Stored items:
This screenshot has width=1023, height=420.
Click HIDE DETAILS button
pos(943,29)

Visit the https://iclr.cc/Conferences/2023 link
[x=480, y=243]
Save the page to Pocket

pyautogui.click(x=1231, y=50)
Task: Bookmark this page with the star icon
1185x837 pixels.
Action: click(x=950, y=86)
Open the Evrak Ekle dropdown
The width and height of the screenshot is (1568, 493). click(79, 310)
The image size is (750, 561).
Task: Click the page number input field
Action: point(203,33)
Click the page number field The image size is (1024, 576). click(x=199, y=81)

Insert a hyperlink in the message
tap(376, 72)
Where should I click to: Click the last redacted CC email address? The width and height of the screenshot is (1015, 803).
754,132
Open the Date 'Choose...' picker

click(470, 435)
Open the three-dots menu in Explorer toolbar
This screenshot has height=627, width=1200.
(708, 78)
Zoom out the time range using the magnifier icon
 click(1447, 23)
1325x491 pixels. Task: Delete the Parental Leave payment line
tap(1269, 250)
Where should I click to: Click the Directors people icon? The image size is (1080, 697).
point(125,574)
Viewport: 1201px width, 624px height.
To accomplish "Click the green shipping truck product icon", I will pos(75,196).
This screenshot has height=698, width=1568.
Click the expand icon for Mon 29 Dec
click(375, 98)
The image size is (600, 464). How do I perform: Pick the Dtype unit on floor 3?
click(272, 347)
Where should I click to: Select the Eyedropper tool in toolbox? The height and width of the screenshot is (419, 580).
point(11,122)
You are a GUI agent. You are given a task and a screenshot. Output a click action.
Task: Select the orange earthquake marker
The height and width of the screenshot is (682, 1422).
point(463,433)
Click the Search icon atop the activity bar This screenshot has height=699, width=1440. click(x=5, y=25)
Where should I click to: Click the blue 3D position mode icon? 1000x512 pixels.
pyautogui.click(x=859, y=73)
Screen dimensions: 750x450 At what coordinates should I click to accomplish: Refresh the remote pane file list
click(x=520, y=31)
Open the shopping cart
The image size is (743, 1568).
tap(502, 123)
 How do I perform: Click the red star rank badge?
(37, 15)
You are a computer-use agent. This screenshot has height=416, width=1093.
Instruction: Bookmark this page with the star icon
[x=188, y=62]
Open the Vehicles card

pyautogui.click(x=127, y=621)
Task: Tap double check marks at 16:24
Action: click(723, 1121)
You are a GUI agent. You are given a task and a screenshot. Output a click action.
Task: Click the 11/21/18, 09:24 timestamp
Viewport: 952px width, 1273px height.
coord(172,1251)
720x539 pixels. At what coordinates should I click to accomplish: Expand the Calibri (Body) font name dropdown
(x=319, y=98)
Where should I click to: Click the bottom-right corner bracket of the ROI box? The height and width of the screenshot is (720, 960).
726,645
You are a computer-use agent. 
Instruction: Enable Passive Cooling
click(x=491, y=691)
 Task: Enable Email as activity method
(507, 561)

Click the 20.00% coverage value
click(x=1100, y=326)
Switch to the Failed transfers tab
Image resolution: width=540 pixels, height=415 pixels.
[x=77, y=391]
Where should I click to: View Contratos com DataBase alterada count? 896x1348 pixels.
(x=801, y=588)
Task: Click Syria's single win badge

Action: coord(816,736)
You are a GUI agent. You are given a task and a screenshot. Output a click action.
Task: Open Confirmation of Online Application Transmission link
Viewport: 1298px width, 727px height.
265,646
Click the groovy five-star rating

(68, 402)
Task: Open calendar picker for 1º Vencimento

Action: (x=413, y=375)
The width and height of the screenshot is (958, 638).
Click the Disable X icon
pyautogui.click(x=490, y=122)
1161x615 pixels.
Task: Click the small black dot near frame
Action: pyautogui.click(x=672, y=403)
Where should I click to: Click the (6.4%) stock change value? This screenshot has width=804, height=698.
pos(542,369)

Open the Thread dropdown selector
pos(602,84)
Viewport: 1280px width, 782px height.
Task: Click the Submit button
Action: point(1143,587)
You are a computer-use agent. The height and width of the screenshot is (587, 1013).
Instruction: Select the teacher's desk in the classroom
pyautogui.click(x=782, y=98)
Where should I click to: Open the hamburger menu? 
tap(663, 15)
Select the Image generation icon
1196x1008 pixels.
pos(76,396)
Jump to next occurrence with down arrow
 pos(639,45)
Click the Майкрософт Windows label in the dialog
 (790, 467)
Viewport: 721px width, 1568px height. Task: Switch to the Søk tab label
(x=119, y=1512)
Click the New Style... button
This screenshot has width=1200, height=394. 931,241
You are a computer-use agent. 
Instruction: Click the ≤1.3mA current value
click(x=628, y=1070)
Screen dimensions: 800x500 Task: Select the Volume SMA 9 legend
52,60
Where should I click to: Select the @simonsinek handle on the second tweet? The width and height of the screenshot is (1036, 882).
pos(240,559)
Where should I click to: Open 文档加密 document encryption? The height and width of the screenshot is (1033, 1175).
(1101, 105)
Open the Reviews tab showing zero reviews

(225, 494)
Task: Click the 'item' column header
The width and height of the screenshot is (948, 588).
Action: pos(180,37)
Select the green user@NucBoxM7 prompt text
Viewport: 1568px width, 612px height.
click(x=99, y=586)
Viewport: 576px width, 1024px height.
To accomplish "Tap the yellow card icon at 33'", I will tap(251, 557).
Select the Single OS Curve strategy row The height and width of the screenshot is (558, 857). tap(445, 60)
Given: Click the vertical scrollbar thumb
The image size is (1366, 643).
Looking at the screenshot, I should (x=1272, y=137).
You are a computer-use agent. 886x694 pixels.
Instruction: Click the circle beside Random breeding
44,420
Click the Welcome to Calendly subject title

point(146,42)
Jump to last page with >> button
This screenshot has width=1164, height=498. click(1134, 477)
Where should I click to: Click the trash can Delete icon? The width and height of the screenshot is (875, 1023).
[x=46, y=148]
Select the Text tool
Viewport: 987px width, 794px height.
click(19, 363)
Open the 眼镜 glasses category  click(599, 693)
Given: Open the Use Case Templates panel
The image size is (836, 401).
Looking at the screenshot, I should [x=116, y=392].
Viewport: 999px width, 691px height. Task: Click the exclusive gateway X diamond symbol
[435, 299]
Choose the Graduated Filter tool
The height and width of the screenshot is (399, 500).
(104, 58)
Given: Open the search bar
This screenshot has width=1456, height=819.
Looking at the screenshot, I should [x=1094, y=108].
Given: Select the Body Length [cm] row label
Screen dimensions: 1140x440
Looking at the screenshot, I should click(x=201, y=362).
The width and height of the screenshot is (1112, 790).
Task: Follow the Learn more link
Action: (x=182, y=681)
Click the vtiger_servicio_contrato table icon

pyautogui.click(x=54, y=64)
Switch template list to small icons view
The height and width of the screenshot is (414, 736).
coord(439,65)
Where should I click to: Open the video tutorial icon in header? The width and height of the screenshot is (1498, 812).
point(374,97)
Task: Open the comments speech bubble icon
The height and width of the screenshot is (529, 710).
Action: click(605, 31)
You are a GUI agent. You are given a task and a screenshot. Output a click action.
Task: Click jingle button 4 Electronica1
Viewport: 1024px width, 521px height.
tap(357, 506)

» EXERCISE DETAILS:
For each line of the entries that includes "green", show that line.

» REPLY:
To accomplish "Click the green shipping truck product icon", I will pos(75,196).
Select the green user@NucBoxM7 prompt text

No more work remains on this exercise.